## TEXTAUSZUG:
»»

„eine Gestalt, die nicht menschlich ist“
10. August 2019 von Thomas Hartung
„Er verrenkt seinen Körper mit der Kontrolle eines Fakirs – in eine Gestalt, die nicht menschlich ist. Sein Skelett scheint wie aus Gummi zu sein, unzerbrechlich; verblüffend. Die kleinen Hände, die dünnen länglichen Finger mit langen, rechteckig abgefeilten Nägeln, quetschen sich plötzlich ineinander. Die Augäpfel sehen aus wie nach innen gesaugt, und genau da sind auch die sehr eindringlichen Konturen seines Schädels. Man ist schockiert. Er ist ein Monster.“
Das gerade 1,57 Meter kleine „Monster“, das John Gilmore und Ron Kenner 1995 so beschrieben, hieß Charles Manson und wurde am 12. Oktober 1969 verhaftet, dem Geburtstag von Aleister Crowley, zu dessen Wiedergeburt er sich erklärt hatte. Acht Wochen zuvor hatten Mitglieder seiner Hippie-Kommune sieben Menschen bestialisch getötet und Amerika in Aufruhr versetzt. Im Laufe der Ermittlungen wurden zwei weitere Morde bekannt; bei bis zu sechs noch heute ungeklärten Morden gelten die Hippie-Killer weiter als verdächtig.
Der 34jährige, der damals schon fast ebenso lange im Gefängnis gesessen wie er in Freiheit verbracht hatte, wird sein Leben lang jede Tatbeteiligung oder auch nur Mitschuld leugnen und keinerlei Reue für die grausamen Morde seiner Anhänger zeigen. Drei junge Frauen, entlaufen aus bürgerlichen Familien, hatten sich, neben einem Mann, bei den Tötungen nach Folterungen durch Schüsse und Messerstiche hervorgetan, sie wohnten selig und arrogant lächelnd ihrem Prozess bei. Eine starb im Gefängnis, die anderen sitzen bis heute.
Geboren als uneheliches Kind in Cincinnati, Ohio, wächst Manson bei seiner Mutter auf, die bei seiner Geburt sechzehn Jahre alt war. Sein Vater war ihm nie bekannt, seine Mutter vermutlich Alkoholikerin. Auch sie verlässt ihren Sohn im Alter von fünf Jahren, weil sie für fünf Jahre ins Gefängnis muss, und versucht ihn danach – er verbrachte diese Jahre bei seinem Onkel und seiner Tante – vergeblich in Pflegefamilien abzuschieben.
Letztendlich landete der Junge auf Gerichtsanordnung in einem Internat, doch nach nur wenigen Wochen floh er und beginnt eine Karriere als Kleinkrimineller: mit Überfällen auf Tankstellen und Gemüseläden, Autodiebstählen und Scheckfälschungen, später als Zuhälter eines 16-jährigen Mädchens. Da war jemand am Werk, „der dem Leben mehr abtrotzen wollte, als es ihm zu geben bereit war. Und, dass es ihm egal war, ob andere dabei zu Schaden kamen“, meint Benjamin Maack im SPIEGEL.

««

## GEGEBENE DATEN:
»»

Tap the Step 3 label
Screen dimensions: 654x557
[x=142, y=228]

««

## AUFGABEN:
1 > Geben Sie eine wörtliche Abschrift aus dem Text über Charles Manson aus. Setzen Sie bei den Worten „Letztendlich landete der“ ein und enden Sie nach „Maack im SPIEGEL.“.
2 > Beantworten Sie anhand des Textes über Charles Manson die folgenden Fragen:
(a) An welchem Datum wurde Manson verhaftet?
(b) In welcher Stadt wurde Manson geboren?
(c) Wie alt war seine Mutter bei seiner Geburt?

## LÖSUNGEN:
1 >
Letztendlich landete der Junge auf Gerichtsanordnung in einem Internat, doch nach nur wenigen Wochen floh er und beginnt eine Karriere als Kleinkrimineller: mit Überfällen auf Tankstellen und Gemüseläden, Autodiebstählen und Scheckfälschungen, später als Zuhälter eines 16-jährigen Mädchens. Da war jemand am Werk, „der dem Leben mehr abtrotzen wollte, als es ihm zu geben bereit war. Und, dass es ihm egal war, ob andere dabei zu Schaden kamen“, meint Benjamin Maack im SPIEGEL.

2 >
(a) Am 12. Oktober 1969.
(b) In Cincinnati, Ohio.
(c) Sechzehn Jahre.